*REQUIREMENTS*: Starting with the line containing "Where should I click to: Click the heading" and going on through the line containing "coord(16,18)", write out those lines of the records again, requests included, and increase every number in the answer coordinates by 134.

*Word and element locating data*:
## BEGIN

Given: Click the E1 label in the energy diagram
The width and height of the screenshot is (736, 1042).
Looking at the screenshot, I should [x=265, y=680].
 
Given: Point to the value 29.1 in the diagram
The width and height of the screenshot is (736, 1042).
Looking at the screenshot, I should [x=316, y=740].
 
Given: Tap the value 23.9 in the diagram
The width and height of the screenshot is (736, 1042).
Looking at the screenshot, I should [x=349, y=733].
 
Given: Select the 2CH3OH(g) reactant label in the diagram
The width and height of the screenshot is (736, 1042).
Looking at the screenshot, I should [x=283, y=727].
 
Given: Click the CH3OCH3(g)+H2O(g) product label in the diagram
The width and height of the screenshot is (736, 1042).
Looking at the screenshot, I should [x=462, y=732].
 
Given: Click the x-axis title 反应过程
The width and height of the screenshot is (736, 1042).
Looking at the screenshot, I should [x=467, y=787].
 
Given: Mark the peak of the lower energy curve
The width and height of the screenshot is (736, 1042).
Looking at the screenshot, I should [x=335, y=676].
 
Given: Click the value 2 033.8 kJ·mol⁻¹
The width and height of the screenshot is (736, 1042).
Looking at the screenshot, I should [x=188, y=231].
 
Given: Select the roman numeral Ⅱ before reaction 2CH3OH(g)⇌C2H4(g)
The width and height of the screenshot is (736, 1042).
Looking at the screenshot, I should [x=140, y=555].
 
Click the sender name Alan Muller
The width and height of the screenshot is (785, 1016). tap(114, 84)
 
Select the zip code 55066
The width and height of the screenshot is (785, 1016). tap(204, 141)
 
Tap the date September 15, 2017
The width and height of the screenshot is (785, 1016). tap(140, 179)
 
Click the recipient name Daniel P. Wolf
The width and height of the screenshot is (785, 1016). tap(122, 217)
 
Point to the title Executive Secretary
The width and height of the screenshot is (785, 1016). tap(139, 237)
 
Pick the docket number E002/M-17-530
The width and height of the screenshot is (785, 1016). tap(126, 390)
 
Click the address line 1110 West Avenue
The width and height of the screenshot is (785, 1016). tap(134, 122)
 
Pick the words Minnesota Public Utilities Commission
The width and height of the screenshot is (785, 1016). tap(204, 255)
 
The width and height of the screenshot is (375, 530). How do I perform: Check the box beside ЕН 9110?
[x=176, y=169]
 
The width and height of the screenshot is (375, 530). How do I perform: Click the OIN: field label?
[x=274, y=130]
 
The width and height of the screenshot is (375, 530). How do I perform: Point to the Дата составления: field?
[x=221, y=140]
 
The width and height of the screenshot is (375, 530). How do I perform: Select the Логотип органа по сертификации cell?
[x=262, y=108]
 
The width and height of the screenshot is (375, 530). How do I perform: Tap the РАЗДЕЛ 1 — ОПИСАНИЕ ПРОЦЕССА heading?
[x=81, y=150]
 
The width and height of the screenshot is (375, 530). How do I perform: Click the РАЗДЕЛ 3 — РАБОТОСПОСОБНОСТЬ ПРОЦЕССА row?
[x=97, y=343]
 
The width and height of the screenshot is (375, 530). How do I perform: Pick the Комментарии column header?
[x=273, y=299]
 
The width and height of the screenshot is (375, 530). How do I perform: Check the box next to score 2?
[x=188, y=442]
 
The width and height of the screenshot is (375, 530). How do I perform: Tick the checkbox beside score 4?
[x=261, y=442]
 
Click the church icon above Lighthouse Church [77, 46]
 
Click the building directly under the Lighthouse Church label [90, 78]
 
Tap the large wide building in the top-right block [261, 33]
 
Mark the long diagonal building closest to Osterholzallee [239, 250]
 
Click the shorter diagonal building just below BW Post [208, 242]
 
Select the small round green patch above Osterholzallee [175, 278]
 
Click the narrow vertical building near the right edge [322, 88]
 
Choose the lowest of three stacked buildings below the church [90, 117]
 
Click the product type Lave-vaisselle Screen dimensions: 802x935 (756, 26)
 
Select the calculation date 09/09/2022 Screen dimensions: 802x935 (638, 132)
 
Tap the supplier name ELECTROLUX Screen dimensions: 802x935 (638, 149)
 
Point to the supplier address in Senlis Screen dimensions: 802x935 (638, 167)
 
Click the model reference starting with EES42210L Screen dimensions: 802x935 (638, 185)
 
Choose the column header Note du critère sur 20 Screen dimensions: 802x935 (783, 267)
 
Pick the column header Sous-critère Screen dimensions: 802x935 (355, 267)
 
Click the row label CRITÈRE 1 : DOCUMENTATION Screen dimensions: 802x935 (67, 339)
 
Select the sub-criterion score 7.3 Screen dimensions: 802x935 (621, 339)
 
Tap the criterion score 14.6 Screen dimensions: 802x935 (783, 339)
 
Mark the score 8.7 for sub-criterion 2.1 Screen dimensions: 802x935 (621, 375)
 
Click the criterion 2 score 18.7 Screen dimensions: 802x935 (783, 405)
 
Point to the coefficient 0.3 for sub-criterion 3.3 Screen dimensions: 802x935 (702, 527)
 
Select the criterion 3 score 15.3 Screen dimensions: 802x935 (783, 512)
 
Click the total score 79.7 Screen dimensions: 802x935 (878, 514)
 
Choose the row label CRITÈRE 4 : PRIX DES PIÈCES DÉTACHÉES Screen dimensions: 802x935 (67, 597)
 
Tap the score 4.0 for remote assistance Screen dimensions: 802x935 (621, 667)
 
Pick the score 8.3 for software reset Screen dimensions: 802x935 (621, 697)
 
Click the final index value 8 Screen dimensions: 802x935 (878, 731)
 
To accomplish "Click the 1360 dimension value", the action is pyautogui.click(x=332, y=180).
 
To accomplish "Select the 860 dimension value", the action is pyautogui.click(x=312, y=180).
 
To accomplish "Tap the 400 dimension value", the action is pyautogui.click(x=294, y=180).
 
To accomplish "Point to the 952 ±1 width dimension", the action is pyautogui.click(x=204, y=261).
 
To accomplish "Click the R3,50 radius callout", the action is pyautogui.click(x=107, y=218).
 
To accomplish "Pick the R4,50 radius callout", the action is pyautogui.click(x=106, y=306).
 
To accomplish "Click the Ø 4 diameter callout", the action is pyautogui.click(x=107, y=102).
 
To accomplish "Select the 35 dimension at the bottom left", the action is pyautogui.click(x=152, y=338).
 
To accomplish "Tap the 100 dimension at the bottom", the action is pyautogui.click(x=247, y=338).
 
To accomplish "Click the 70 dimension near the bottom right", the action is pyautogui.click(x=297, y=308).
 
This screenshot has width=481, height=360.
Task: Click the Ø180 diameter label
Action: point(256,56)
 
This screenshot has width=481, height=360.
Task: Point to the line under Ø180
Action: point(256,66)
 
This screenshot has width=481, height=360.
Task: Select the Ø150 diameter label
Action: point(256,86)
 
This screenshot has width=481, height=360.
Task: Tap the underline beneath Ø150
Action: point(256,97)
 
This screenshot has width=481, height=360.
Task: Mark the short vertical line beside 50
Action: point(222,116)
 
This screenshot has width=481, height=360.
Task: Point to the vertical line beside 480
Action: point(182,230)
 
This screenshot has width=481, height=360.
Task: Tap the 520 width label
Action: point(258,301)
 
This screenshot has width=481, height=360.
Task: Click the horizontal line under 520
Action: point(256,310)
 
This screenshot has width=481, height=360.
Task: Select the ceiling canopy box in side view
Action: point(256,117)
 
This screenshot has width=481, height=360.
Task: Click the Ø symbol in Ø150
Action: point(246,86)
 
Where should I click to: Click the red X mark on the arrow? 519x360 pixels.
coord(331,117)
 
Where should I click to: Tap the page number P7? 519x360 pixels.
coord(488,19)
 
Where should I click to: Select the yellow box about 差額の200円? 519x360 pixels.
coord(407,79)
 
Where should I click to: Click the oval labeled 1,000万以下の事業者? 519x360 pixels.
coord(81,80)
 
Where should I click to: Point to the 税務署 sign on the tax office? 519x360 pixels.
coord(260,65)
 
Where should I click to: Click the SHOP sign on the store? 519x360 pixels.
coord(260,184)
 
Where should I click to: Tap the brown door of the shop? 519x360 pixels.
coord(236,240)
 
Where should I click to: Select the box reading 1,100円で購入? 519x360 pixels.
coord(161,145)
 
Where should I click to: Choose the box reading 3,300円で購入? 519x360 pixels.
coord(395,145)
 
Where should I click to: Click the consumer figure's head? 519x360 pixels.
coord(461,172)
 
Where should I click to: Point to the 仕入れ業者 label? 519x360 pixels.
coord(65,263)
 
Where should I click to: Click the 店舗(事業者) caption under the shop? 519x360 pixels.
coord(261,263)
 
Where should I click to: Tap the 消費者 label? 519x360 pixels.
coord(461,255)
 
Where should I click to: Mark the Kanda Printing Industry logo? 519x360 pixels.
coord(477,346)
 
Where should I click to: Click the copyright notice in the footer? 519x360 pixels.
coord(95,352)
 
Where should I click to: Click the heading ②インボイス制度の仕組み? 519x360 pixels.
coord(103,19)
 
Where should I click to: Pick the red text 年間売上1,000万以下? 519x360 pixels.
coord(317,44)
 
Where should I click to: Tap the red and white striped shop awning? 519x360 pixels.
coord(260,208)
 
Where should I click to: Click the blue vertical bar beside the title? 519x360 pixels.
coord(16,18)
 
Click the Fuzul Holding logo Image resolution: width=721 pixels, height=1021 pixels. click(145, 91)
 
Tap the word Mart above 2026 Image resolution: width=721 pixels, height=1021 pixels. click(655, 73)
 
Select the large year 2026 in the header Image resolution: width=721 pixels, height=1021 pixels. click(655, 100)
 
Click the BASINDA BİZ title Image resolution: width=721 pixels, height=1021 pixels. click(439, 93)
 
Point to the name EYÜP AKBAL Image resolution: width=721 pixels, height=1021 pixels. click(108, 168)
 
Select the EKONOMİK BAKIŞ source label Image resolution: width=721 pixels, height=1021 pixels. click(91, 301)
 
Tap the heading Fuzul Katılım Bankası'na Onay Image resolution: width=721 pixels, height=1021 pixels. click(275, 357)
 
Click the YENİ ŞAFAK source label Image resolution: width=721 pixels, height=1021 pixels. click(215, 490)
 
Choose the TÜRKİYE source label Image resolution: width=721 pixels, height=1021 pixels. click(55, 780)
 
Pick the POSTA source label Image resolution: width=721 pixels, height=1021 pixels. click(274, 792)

## END

*CORRECT RESPONSE*:
Where should I click to: Click the heading ②インボイス制度の仕組み? 519x360 pixels.
coord(237,153)
 
Where should I click to: Pick the red text 年間売上1,000万以下? 519x360 pixels.
coord(451,178)
 
Where should I click to: Tap the red and white striped shop awning? 519x360 pixels.
coord(394,342)
 
Where should I click to: Click the blue vertical bar beside the title? 519x360 pixels.
coord(150,152)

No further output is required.